PROJECT ABSTRACT Tumor genetic heterogeneity is an extensive feature of cancer biology and underlies patient response to therapy. One aspect of tumor heterogeneity that has been difficult to study is heterogeneity of large genomic aberrations, including high level amplifications a few megabases in size, whole or partial chromosomal gains and losses and whole genome duplications. This is because identifying these aberrations in subclonal populations (present in <100% of cells) is extremely challenging when sequencing tumors in “bulk”. Single cell genomics however, can resolve these alterations at cellular resolution enabling precise quantification of heterogeneity at these genomic length scales.

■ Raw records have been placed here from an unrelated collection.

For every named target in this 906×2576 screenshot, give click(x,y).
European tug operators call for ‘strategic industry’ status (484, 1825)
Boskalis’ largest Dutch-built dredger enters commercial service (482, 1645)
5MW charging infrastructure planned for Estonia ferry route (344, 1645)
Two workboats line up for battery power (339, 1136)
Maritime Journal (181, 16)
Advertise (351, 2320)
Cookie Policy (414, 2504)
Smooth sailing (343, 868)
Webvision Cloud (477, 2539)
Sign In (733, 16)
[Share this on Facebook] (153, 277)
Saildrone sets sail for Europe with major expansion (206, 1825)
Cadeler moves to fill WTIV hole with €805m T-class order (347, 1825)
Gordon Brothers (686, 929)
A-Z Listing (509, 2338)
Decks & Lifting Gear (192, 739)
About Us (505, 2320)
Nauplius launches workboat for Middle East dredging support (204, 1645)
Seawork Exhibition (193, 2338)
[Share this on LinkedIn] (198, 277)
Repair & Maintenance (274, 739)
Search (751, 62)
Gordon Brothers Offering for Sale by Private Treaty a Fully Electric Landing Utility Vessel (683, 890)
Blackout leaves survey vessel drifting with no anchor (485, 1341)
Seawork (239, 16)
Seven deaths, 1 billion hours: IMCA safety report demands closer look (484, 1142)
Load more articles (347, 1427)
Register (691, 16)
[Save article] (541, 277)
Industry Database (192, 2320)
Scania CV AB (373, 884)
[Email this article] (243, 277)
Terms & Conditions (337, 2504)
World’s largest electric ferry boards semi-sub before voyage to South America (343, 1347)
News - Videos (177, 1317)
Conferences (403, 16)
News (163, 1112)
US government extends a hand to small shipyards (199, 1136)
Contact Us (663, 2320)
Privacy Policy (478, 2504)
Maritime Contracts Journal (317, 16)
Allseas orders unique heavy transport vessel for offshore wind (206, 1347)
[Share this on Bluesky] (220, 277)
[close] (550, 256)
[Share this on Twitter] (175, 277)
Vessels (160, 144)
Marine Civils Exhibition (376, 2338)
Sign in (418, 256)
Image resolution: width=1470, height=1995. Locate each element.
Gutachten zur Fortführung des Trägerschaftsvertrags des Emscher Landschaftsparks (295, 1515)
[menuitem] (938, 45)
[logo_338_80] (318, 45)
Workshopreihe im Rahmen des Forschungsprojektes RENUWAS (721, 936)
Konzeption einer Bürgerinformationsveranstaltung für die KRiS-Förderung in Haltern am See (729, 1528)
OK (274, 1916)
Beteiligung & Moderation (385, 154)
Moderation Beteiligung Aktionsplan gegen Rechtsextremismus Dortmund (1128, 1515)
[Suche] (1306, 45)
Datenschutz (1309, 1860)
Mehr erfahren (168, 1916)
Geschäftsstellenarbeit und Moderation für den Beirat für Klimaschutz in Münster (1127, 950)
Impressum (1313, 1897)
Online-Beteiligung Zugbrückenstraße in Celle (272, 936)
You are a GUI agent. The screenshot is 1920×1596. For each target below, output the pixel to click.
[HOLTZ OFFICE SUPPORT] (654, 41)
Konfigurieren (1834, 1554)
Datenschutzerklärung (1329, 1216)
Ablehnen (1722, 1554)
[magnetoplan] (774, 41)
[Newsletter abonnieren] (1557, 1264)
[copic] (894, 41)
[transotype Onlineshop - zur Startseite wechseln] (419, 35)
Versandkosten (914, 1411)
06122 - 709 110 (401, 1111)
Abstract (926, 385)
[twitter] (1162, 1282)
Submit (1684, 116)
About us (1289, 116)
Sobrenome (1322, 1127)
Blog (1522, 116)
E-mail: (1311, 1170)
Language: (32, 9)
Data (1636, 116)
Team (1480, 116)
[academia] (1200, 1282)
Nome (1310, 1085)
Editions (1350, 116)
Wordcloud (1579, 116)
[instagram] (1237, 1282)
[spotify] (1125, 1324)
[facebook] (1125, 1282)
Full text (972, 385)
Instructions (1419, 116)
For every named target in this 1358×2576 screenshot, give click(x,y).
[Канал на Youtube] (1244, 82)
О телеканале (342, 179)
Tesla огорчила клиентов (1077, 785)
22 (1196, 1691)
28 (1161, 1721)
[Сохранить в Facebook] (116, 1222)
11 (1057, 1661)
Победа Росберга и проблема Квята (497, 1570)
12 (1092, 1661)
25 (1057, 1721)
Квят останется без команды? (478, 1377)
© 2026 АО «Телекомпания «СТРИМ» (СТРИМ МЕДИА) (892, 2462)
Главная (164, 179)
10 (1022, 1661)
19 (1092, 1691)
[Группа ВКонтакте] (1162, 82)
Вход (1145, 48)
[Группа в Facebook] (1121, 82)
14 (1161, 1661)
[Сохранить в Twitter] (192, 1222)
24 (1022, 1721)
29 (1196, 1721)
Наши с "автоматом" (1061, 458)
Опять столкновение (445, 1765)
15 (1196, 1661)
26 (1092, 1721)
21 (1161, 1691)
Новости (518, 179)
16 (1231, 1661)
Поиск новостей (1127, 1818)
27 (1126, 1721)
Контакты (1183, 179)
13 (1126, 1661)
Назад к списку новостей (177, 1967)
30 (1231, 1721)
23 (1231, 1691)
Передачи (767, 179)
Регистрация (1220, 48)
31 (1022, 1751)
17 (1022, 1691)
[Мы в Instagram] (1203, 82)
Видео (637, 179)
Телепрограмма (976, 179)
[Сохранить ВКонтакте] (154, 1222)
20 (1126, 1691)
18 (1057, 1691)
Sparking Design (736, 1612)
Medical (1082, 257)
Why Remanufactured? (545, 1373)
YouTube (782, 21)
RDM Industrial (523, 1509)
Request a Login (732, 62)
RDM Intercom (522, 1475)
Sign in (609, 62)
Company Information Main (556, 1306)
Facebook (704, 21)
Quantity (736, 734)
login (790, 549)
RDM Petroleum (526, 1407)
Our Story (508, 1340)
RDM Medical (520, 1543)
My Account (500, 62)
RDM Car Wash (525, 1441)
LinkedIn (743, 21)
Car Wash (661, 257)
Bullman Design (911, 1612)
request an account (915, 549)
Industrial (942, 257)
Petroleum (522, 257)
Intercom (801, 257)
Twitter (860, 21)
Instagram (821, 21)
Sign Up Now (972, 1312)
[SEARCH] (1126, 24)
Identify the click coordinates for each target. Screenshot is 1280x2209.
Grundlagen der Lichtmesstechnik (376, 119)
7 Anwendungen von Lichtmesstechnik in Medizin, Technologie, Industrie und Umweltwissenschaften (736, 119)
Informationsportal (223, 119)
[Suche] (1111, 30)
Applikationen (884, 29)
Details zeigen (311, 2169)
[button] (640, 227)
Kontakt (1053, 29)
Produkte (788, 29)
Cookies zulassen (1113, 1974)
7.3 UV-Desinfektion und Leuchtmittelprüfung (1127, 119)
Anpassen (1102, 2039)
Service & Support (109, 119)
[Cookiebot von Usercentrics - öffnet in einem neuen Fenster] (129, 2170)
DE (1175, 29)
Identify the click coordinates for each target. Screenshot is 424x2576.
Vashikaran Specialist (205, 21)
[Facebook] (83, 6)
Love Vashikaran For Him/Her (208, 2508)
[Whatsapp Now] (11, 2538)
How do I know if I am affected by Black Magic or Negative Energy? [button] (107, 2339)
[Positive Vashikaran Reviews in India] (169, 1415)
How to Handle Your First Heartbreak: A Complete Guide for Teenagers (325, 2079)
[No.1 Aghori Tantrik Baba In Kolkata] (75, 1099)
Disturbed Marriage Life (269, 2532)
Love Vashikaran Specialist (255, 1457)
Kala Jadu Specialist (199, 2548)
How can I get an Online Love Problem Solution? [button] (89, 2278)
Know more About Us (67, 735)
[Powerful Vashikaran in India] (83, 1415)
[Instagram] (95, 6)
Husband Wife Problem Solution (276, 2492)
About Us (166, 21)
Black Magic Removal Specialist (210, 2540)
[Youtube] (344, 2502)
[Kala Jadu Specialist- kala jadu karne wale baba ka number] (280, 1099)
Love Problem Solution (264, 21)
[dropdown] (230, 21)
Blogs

To comprehensively investigate the extent and consequences of intra-tumor heterogeneity generated by these types of genomic aberrations I will leverage recent advances in robust highly scalable single cell whole genome sequencing and my expertise in computational modeling. In the K99 phase of the award I will investigate how differences in the ability of cells to repair their genomes results in different patterns of genetic heterogeneity, and how such cellular diversity can cause differential response to treatment in high grade serous ovarian cancer, a cancer driven by genomic instability. In the independent phase of the award I will focus on heterogeneity and evolutionary dynamics of extra-chromosomal DNA, small circular pieces of DNA that cause high level amplification of oncogenes. The results of this proposal have the potential to give fundamental new insight into the biology of genomic instability and enable better predication of patient response to therapy and identification of therapeutic vulnerability that may be exploited. This proposal also describes a training plan to advance my career to an independent investigator, combining computational modeling inspired by evolutionary theory, machine learning and high-resolution genomics to quantify cancer evolution in order to better predict patient response to therapy and uncover the mechanisms driving cancer progression. During the K99 phase I will be supported by an interdisciplinary team of experts in single cell genomics, cancer evolution, ovarian cancer biology and genomic instability. I will broaden my knowledge of machine learning, genomic instability and scalable bioinformatics software engineering and improve my communication and leadership skills vital for my transition.

项目摘要 肿瘤遗传异质性是癌症生物学的广泛特征，并且是患者对肿瘤治疗的反应的基础。 疗法肿瘤异质性的一个方面一直难以研究，这是大基因组异质性。 畸变，包括几兆碱基的高水平扩增，整个或部分染色体增益 以及整个基因组的复制。这是因为在亚克隆中鉴定这些畸变 当对“批量”肿瘤进行测序时，细胞群（存在于<100%的细胞中）是极其具有挑战性的。单细胞 然而，基因组学可以在细胞分辨率下解决这些改变，从而能够精确定量 在这些基因组长度尺度上的异质性。全面调查的程度和后果， 由这些类型的基因组畸变产生的肿瘤内异质性，我将利用最近的进展， 强大的高度可扩展的单细胞全基因组测序和我在计算建模方面的专业知识。在 在K99阶段的奖项，我将研究如何在细胞修复其基因组的能力的差异， 导致不同的遗传异质性模式，以及这种细胞多样性如何导致差异 高级别浆液性卵巢癌的治疗反应，这是一种由基因组不稳定性驱动的癌症。在 该奖项的独立阶段，我将专注于异质性和进化动力学的染色体外 DNA，小的环状DNA片段，导致癌基因的高水平扩增。的结果 该提案有可能为基因组不稳定性的生物学提供基本的新见解， 更好地预测患者对治疗的反应，并识别可能 被剥削这份提案还描述了一个培训计划，以促进我的职业生涯，以一个独立的调查员， 结合受进化理论启发的计算建模，机器学习和高分辨率 基因组学来量化癌症演变，以便更好地预测患者对治疗的反应，并揭示 推动癌症进展的机制。在K99阶段，我将得到跨学科团队的支持 单细胞基因组学、癌症进化、卵巢癌生物学和基因组不稳定性方面的专家。我会 拓宽了我在机器学习、基因组不稳定性和可扩展生物信息学软件方面的知识 工程和提高我的沟通和领导能力对我的过渡至关重要。